Reserve Bank of India governor Raghuram Rajan on Saturday said that while it was important to punish malfeasance, all defaults were not evidence of wrongdoing.
Delivering the first Ramnath Goenka Lecture on the topic ‘India in the global economy’, held in the national capital, Rajan said it was dangerous to use the benefit of hindsight to decide on malfeasance. Asked about how promoters who had allegedly bought assets overseas using the loan money, Rajan said: “There must be evidence money changed hands.”
The governor cautioned that all promoters should not be painted with the same brush. “Let me assure you, this will kill entrepreneurship in the country. This country needs bankers to lend,” he said.
Rajan observed it was important for India to liaise with emerging economies or even developed nations to become more influential in the global arena.
“A mere increase in the quota may not get us there. What is required is to ideate and analyse on a policy-by-policy basis.” He observed that merely a more comparative exchange rate would not help drive exports at a time when the global economy is barely growing. What was needed was an increase in productivity, which India is more capable of as compared to most of the world. He said the rupee has remained relatively flat since early 2015. ”What we have given up against the dollar, we have gained against the Euro or the Real, so overall, in trade-weighted terms, the rupee has been flat. But wait a minute, our economist friends will say. Inflation in India is higher than inflation in most other countries. This affects competitiveness,” he said.
“But there is another reason to absolve the exchange rate of accusations of overvaluation. The real exchange rate is only one measure of competitiveness. Productivity also matters. In a rich country, firms are already at the productivity frontier, so they typically can improve productivity only through innovation. In a poor country, productivity can be improved simply by reducing existing bottlenecks or by moving a little closer to the productivity frontier through the adoption of already-known best practices. Productivity in India, for example, can improve simply if a better road is built from a factory to the rail head, or if the firm manages its inventories better,” Rajan said.
He said India is in a sweet spot and if it does the right thing, the country can well achieve the higher growth.
“Given the inhospitable world economy and two successive droughts in India, either of which would have thrown the economy into a tailspin in the past, our focus on macroeconomic stabilisation must be part of the explanation why we have over 7% growth, low inflation, and a low current account deficit unlike some of our emerging market counterparts. Now, we have to build on this sound base,” he said. He said that today India has a seat at most international tables and many countries want to draw us into bilateral and multilateral treaties.
“When we were unimportant, we used to rail against the proposals that were inimical to us, knowing it would not make an iota of difference. As we get more power, we need to develop the capability of using it effectively,” he said.

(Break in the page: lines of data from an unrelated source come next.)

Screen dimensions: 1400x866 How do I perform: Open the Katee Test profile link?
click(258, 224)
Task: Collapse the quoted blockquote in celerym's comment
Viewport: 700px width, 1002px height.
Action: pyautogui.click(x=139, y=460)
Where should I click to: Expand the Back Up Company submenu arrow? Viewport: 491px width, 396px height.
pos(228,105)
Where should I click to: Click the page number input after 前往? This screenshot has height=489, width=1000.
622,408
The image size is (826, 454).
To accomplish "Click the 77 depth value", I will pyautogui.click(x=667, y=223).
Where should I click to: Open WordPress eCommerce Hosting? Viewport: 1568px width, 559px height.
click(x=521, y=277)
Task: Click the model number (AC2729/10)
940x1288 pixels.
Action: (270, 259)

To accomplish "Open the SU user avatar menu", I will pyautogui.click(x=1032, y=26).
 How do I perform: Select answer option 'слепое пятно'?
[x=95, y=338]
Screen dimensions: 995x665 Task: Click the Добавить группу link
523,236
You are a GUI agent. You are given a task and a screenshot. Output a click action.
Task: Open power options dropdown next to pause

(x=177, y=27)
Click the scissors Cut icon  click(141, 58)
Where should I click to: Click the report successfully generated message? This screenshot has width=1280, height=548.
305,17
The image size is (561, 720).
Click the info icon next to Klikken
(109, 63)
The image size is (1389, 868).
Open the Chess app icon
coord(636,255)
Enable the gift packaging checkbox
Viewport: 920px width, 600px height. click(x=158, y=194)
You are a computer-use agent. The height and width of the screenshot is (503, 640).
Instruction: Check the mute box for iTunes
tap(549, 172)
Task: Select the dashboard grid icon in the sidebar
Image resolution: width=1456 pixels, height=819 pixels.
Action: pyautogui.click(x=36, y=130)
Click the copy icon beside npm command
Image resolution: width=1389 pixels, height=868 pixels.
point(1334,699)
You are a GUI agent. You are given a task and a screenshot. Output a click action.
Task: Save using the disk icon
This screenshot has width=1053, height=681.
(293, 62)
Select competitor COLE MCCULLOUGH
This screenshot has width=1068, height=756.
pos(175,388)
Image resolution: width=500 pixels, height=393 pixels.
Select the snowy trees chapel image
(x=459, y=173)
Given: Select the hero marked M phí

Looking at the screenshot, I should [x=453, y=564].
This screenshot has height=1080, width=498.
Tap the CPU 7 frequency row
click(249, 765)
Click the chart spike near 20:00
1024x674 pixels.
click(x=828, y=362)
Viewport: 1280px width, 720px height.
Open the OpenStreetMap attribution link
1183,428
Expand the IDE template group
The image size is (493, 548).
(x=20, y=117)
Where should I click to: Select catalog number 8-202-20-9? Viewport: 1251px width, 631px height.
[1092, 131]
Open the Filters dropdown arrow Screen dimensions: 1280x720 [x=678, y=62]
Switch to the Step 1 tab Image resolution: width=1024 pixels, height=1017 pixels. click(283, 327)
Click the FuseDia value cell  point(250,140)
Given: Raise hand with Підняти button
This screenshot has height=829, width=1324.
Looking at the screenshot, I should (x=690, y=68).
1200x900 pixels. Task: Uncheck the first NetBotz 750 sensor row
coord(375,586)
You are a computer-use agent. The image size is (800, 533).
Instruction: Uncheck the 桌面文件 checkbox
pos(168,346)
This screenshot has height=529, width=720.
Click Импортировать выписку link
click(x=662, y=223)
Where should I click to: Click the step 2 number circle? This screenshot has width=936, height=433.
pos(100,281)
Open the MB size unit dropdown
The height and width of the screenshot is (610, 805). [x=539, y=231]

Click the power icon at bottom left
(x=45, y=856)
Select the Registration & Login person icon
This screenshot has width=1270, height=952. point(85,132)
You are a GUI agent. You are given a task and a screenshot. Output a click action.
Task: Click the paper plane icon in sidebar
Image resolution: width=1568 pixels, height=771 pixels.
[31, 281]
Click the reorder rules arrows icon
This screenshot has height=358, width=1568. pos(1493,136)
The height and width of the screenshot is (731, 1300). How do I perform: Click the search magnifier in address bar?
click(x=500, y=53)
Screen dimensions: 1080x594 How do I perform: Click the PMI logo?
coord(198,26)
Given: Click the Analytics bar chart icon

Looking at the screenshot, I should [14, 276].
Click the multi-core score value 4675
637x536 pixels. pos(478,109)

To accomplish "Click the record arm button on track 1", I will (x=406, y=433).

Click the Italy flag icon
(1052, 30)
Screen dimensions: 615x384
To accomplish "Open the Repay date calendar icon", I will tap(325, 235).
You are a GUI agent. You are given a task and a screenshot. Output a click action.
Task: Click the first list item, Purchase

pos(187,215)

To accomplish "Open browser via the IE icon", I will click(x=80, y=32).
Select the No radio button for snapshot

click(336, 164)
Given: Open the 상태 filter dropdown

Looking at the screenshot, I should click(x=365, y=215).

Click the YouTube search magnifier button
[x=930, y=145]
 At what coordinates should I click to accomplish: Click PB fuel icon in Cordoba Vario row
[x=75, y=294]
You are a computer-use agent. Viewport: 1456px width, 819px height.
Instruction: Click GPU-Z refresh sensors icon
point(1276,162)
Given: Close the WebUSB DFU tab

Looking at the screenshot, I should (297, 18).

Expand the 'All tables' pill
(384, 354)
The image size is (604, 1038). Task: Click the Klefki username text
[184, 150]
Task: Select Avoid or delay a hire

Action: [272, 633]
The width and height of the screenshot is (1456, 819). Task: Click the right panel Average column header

However, he added that today, it is an unfortunate reality that international meets are still dominated by the old powers. “But it is less through brute power politics and more through the power of ideas, agenda setting, and organisation that they dominate. Agendas in the G-20 are still largely set by elements of the old G-7, and often we find that they have already agreed on their preferred approach. It is only when the big powers disagree that the rest of us have some hope of influencing outcomes.” He further said, “The fault is not in the power structure, it is in us.
Unless we amongst the emerging world put forward our agenda, build the intellectual and analytical basis for pushing it, and create coalitions to support it, we will have no chance of moving forward. Encouragingly, the BRICS do discuss policy issues and try and develop common approaches, but we need to do more. We also need to build coalitions with sympathetic industrial countries. In India, we need to build capacity in our think tanks and universities to inform our policy makers on how to approach and shape the international policy agenda. We need to be well prepared when we negotiate bilateral and multilateral treaties, so that we do not wake up too late to the fact that we have given away the house with little in return. With careful analysis, engagement, and coalition building, we will be able to influence the global agenda, and will stop being seen as an obstructionist but ultimately powerless country that we may have been in the past.”
He concluded by saying that Ramnath Goenka focused on unearthing facts that would help move the public debate forward. “All too often, our public debates generate more noise than illumination, and we should learn from the example he set. As we cope with the global slowdown, and as we frame our policies going forward, we need to debate what our policy path will be, based on facts, empirical analysis, and sound arguments. I have laid out a view. I look forward to alternative viewpoints.”